A beauty that sundered my heart the moment I laid eyes on her again, for somehow, even the vibrancy of my daydreams hadn’t come close to the truth of her. The moment she appeared in the Crocodile, I hadn’t been able to breathe. Hadn’t been able to think.
Hadn’t been able to do anything but reach for her.
I’d wanted to fall to my knees at her feet; to confess every sin, every thought, every desperate longing I’ve had in our time apart. I wanted to tell her the whole goddamn truth, starting with why I’d laid down and died when I promised never to leave her.
But the words all evaporated along my tongue the moment I noticed the dark shadow looming behind her.
Feeding off her self-hatred and shame and selfishness, poised at her throat, waiting for the moment she tries to stray too far.
I felt the hunger of its stare, like it was daring me to try and sever their connection; daring me to name its existence and give it a reason to devour Willa whole.

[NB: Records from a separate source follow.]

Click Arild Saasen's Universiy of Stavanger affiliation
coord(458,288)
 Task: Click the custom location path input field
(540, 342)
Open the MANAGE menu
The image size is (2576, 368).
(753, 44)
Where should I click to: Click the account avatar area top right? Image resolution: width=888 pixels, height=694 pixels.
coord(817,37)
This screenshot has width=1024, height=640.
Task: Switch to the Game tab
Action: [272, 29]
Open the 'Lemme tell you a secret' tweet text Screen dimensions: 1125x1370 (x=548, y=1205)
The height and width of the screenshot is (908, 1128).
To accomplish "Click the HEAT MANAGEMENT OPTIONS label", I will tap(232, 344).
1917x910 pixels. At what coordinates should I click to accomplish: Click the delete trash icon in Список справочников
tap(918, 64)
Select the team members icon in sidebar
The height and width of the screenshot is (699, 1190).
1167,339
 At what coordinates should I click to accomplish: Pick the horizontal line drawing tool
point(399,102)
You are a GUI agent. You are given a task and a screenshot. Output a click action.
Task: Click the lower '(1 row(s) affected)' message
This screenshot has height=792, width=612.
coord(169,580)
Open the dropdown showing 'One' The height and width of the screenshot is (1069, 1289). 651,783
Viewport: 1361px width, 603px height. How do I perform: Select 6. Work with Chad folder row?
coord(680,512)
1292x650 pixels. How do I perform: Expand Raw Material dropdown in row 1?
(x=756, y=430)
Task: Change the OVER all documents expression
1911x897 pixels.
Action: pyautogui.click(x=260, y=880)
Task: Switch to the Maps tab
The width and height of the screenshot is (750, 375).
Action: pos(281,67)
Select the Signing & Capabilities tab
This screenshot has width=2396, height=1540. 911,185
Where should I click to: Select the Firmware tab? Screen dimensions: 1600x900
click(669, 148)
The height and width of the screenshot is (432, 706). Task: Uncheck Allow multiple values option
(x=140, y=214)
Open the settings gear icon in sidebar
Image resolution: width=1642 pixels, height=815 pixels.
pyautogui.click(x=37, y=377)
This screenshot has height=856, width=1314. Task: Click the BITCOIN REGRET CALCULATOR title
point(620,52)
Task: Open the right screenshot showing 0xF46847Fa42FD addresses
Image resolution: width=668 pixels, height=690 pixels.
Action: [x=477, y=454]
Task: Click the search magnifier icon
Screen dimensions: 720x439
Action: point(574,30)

Malevolent gloating pours from its void as it wraps Willa in its dark embrace. Shadows wash over her skin; pour from her mouth; leak from her tear ducts. Black, but not the abiding shade of my ribbons. It is the muddled grays of misery and torment, brackish and slimy.
The shadow shudders in grotesque pleasure, believing it has won.
But the darkness it whispers in Willa’s ear will never pierce deep enough, to the places I’m embedded.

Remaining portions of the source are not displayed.